A
ruminar silenzi
di
massimolegnani
Vorrei
essere un vitello o un grosso bove troppo vecchio per farne carne,
non un toro invece, focoso e ottuso fino alla spada conficcata tra le
vertebre dopo l’illusione dei volteggi attorno al rosso.
Dei
bovini invidio la masticazione lenta come meditassero sui massimi
sistemi, io mangio in fretta e non rifletto. Tutti quegli stomaci,
omaso, abomaso, altri, per smaltire erba!, è la saggezza di
mio nonno, “masticavamo lenti poco
cibo che diventasse tanto.”
Ruminano
placidi, io mi logoro a ruminar silenzi, deglutirli rabbiosi o
stupefatti, (in)digerirli in un transito esausto, rimasticarli,
ruminarli ancora, finchè non siano morbidi alla voce.
Lumache
di
massimolegnani
Amo
la lumaca che m’attraversava strada alle luci di ogni alba come
un’attesa complice ad accompagnarmi, e mi insegnava la non
vergogna a strisciare sulla pancia e brucar lattuga dove capita, che
la lentezza la faceva arrivare ovunque.
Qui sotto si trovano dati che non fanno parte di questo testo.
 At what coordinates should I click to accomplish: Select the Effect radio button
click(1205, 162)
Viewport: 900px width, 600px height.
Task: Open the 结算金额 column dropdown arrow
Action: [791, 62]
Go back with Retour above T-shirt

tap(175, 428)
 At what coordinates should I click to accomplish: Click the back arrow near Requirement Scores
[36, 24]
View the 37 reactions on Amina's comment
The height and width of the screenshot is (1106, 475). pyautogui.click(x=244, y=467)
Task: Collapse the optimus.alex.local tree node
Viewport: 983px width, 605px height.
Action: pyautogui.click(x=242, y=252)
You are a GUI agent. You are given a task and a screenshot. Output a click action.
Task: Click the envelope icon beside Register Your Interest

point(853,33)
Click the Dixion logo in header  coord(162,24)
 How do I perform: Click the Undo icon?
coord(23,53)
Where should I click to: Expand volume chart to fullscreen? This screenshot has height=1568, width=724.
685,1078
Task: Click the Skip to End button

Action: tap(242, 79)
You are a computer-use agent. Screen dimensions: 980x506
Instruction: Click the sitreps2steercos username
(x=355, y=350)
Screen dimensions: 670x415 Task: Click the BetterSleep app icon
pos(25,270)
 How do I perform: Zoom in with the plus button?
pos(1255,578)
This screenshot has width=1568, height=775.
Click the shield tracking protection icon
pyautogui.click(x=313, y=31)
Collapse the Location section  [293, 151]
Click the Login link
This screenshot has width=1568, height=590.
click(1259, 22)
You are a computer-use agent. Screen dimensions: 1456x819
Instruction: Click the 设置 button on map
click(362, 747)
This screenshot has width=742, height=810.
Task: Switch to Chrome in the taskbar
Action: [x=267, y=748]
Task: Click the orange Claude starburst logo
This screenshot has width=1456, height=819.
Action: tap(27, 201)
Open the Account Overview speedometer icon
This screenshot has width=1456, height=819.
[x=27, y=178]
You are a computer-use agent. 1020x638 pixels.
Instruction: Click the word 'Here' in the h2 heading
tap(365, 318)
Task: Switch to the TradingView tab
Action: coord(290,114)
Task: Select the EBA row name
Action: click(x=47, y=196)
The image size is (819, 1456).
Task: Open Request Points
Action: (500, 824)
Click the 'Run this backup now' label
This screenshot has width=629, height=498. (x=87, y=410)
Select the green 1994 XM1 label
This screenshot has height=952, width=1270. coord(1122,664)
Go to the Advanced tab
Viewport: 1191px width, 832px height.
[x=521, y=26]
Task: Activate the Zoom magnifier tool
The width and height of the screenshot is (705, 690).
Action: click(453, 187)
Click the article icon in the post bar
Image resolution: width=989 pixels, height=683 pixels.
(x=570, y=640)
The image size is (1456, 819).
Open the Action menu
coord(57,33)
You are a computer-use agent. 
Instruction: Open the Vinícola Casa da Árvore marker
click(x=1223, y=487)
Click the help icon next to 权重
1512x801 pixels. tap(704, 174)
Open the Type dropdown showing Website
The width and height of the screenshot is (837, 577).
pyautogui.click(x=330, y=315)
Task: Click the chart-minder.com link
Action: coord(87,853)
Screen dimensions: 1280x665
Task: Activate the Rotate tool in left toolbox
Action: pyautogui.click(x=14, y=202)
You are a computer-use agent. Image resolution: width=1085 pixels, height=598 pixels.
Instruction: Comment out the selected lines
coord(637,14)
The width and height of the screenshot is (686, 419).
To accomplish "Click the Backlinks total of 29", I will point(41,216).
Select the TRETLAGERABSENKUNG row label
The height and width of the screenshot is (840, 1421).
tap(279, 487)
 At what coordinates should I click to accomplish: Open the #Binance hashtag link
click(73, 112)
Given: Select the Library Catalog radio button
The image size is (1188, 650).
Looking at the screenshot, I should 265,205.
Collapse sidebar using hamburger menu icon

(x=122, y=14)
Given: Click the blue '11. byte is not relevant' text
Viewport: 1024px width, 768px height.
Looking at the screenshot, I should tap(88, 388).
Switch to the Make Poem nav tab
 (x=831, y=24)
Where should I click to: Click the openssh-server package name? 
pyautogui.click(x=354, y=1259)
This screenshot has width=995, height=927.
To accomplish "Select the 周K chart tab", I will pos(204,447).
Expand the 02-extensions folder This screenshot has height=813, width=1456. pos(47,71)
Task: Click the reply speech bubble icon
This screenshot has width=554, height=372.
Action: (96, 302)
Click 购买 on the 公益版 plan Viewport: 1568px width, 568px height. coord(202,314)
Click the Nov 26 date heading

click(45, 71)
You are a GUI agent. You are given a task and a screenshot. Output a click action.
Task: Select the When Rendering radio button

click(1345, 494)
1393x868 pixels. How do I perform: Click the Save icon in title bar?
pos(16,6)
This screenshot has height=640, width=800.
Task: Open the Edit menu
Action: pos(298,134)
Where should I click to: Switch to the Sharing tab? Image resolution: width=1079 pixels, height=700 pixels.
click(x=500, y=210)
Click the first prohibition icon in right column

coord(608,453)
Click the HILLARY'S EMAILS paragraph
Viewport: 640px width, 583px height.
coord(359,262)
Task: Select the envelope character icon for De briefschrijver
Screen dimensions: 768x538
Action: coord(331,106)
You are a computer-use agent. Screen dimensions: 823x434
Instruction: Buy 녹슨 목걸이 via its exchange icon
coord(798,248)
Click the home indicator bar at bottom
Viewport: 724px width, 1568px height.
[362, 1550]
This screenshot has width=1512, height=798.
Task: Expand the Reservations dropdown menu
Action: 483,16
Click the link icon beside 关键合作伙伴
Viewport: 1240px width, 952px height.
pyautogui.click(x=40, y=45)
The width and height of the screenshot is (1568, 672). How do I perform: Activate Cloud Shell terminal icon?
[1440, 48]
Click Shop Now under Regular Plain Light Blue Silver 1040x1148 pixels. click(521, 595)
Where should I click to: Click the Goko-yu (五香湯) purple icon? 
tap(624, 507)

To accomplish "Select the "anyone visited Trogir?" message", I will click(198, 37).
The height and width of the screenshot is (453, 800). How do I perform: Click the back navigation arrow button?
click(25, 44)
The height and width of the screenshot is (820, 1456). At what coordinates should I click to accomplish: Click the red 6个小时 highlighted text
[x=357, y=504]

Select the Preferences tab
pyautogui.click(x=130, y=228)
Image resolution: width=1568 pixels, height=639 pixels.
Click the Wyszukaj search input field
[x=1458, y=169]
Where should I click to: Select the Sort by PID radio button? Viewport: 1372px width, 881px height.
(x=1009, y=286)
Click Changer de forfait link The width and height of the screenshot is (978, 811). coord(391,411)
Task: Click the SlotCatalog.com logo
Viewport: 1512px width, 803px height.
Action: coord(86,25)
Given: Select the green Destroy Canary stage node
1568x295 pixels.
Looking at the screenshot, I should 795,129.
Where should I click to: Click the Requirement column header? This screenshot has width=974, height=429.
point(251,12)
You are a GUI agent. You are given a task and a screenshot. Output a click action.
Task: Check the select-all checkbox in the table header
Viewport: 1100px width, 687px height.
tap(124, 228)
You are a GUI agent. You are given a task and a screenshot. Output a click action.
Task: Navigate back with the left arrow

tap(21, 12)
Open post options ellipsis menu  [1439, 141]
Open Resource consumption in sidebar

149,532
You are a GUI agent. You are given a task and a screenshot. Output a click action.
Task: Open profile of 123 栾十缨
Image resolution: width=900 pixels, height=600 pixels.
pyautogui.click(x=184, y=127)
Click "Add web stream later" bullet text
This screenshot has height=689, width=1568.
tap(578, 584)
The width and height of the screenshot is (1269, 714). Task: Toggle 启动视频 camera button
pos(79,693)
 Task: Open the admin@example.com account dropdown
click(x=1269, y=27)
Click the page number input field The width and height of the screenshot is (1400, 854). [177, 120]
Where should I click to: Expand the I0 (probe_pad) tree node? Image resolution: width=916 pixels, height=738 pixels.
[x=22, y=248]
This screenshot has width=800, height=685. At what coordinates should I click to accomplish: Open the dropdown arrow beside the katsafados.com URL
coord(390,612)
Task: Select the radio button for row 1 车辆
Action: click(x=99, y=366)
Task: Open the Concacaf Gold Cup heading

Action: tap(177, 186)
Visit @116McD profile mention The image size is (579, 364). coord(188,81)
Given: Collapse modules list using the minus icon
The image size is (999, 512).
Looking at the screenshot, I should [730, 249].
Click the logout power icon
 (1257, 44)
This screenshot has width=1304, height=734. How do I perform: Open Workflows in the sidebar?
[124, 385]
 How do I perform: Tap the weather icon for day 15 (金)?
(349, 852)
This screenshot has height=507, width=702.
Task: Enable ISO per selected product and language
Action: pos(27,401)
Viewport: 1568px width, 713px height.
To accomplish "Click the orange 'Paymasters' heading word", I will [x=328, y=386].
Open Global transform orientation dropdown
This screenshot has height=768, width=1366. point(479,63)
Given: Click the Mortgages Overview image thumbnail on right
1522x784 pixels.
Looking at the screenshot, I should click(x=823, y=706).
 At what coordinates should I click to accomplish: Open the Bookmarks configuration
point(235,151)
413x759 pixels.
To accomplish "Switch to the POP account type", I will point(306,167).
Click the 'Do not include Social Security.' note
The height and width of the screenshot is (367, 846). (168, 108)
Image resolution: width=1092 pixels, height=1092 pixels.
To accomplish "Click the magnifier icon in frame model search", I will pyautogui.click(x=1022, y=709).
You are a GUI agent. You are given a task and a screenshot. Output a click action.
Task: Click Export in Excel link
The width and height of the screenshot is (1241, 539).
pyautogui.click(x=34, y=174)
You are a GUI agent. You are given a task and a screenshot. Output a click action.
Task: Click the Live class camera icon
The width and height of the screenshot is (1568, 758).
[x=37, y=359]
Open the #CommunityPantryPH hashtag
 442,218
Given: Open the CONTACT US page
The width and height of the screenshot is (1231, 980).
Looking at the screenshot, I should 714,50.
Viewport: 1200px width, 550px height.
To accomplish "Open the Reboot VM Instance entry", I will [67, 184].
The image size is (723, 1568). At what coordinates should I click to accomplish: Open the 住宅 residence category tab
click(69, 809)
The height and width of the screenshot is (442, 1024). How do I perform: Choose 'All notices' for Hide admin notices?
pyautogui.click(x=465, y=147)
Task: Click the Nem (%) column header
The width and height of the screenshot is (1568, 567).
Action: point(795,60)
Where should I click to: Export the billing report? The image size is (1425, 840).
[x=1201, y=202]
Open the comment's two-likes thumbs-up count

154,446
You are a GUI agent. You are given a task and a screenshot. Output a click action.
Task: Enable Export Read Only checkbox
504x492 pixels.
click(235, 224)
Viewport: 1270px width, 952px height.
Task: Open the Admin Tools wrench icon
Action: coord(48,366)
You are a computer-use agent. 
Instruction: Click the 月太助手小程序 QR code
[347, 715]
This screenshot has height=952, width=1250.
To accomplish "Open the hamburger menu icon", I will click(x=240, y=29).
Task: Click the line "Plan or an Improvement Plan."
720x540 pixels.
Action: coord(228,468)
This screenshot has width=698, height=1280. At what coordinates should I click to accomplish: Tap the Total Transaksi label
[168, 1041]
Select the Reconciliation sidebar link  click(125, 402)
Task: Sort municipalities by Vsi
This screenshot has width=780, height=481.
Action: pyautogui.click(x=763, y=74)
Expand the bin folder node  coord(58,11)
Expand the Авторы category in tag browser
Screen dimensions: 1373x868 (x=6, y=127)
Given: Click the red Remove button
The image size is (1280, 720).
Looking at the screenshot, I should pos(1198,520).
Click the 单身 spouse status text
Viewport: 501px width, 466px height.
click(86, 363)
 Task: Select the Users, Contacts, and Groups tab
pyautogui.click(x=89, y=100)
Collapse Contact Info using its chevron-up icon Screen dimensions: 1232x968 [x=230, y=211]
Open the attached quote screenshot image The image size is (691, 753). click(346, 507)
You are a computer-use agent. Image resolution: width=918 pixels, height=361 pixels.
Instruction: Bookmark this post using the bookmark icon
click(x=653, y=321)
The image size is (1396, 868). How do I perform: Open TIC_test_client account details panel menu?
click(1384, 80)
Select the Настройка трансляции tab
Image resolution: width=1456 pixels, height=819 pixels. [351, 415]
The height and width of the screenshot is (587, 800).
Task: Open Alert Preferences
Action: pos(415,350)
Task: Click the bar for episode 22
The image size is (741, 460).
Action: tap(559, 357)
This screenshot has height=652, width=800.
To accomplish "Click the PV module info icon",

Il suo cammino appare viscido
a qualcuno, per me è una scia d’argento, tra i sassolini
di pollicino e la lingua dell’amante che traccia un indelebile
percorso sulla pelle.
Amo
la sua dimora caricata sulle spalle, quei ventun grammi fragili di
rifugio e di accoglienza, che anche noi ci portavamo in giro quando
eravamo chiocciole vaganti e tentavamo la fortuna alla roulotte.